Genes que curan genes

Paloma Guinea

Para una persona sana resulta difícil de entender. Las mejoras en las terapias de determinadas enfermedades como la ceguera, residen en una diferencia aparentemente tan reducida, que en muchas ocasiones, se presume mínima, en un ojo sano, siendo de valor incalculable, para el ojo enfermo. Es el caso de la distrofia hereditaria de retina, una variante de tipo genético que en la actualidad, no dispone de fármacos efectivos.

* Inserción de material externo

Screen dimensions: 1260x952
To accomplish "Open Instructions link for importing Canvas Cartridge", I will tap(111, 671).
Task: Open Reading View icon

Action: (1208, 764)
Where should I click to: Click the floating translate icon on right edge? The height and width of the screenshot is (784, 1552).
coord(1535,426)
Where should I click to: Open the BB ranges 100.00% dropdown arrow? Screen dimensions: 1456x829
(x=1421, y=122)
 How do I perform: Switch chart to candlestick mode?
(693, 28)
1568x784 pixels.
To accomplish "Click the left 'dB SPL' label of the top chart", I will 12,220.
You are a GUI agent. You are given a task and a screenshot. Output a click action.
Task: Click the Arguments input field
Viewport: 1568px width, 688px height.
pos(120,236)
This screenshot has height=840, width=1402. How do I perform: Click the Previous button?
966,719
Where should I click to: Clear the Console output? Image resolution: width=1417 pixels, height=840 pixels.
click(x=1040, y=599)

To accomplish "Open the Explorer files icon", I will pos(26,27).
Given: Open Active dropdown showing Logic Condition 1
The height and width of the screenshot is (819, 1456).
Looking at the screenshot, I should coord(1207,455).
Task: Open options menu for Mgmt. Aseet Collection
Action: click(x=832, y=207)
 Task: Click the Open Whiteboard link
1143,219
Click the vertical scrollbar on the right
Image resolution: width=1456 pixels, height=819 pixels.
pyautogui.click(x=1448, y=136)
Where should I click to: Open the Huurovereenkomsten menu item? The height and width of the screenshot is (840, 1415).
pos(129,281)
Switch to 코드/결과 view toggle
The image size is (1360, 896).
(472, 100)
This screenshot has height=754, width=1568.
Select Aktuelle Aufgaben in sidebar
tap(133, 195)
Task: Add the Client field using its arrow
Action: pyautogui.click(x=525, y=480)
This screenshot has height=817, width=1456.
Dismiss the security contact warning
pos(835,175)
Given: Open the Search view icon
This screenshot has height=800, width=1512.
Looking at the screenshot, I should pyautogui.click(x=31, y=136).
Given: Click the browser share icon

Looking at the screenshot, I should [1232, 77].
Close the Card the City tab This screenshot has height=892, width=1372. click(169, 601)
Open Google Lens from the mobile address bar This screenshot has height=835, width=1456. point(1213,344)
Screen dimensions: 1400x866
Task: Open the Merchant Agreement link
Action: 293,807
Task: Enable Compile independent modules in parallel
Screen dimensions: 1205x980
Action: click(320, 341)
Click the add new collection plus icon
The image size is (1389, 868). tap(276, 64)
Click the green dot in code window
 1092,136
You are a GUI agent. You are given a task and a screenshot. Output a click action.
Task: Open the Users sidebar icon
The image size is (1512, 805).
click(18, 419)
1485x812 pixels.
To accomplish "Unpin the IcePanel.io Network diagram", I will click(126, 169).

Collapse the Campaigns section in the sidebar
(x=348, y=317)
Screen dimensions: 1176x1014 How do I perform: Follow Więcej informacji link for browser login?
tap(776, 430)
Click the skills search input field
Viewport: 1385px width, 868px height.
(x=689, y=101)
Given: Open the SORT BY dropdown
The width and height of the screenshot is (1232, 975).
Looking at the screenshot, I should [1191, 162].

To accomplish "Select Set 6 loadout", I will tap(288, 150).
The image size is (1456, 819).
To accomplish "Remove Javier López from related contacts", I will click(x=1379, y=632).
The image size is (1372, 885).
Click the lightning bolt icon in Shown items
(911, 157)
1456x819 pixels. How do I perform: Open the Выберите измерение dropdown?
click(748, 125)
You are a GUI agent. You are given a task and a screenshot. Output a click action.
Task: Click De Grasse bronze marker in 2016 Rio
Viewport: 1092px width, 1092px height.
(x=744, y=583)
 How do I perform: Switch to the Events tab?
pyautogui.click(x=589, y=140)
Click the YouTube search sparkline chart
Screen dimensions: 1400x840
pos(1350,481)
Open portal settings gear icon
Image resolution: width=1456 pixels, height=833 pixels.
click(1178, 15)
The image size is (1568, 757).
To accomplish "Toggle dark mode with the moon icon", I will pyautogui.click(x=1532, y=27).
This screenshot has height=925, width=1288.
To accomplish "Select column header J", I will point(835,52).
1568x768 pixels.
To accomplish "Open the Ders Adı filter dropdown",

Esta enfermedad integra una de las cuestiones por las que demuestra especial interés el Programa Andaluz de Genética Clínica y Medicina Genómica, que ha presentado en las últimas semanas la Consejería de Salud, después de que un equipo internacional, liderado por científicos sevillanos del Hospital Virgen del Rocío, lograra identificar el gen causante de esta clase de distrofia, que en España afecta a una de cada 4.000 personas, provocando la ceguera a quienes la padecen

El descubrimiento del gen ha sido posible gracias al trabajo desarrollado durante 12 años, por la Unidad de Genética y Reproducción del centro, que ha liderado la investigación, en la que han participado científicos procedentes del Instituto Oftalmológico de la University College de Londres; una de las universidades con mayor prestigio de Reino Unido, que cuenta con 20 premios Nobel, entre sus graduados y profesores.

Los investigadores andaluces estiman que el gen en cuestión, es el responsable del 14 por ciento del total de las distrofias hereditarias. Los ensayos a los que dará lugar su análisis, permitirán impulsar nuevas estrategias terapéuticas, tanto para esta forma de ceguera, como para otras enfermedades no hereditarias.

Sustitución genética

Con el modelo de terapia génica, desarrollado por el estudio del hospital sevillano en colaboración con científicos ingleses y franceses, se persigue introducir copias de genes normales en las células de los pacientes de patologías monogénicas (aquellas que derivan de la mutación de un gen), con el fin de corregir la enfermedad, reemplazando con la dotación genética sana, la función del gen defectuoso.

El equipo tiene previsto que la transferencia del material genético terapéutico en pacientes se realice, empleando como conductores, tipos de virus convenientemente modificados, que transfieran el ADN normal que sustituirá los genes defectuosos, favoreciendo que sea posible frenar e incluso, revertir la ceguera.

El primer paso ha sido la caracterización del gen, a él le seguirán, el inicio de los ensayos clínicos con animales, que prevén para finales de 2008 y tras un seguimiento que confirme la efectividad del posible tratamiento, se iniciarán las pruebas en pacientes. Se trata de un proceso que implicaría diez años de investigación más, para su implantación en los tratamientos. «Estamos realizando un profundo y extenso análisis de señalización celular. Saltarse pasos, no tiene ningún sentido» explica Guillermo Antiñolo, director del Plan de Genética de Andalucía.

Por otro lado, el descubrimiento del Virgen del Rocío, supone un paso importante hacia una cura para los pacientes de Retinosis Pigmentaria, que actualmente no existe.

Largo camino

Marisa Domínguez, de la FARPE (Federación de la Asociación de Afectados de Retinosis Pigmentaria de España) se muestra optimista, aunque observa con cierta precaución el avance: «es una gran noticia, pero queda un campo por desarrollar muy complicado». Esta afección es la segunda causa de ceguera en nuestro país, con más de 15.000 personas que la padecen. La degeneración de la retina comienza en la infancia, y se desarrolla hasta causar la ceguera total en edades más avanzadas.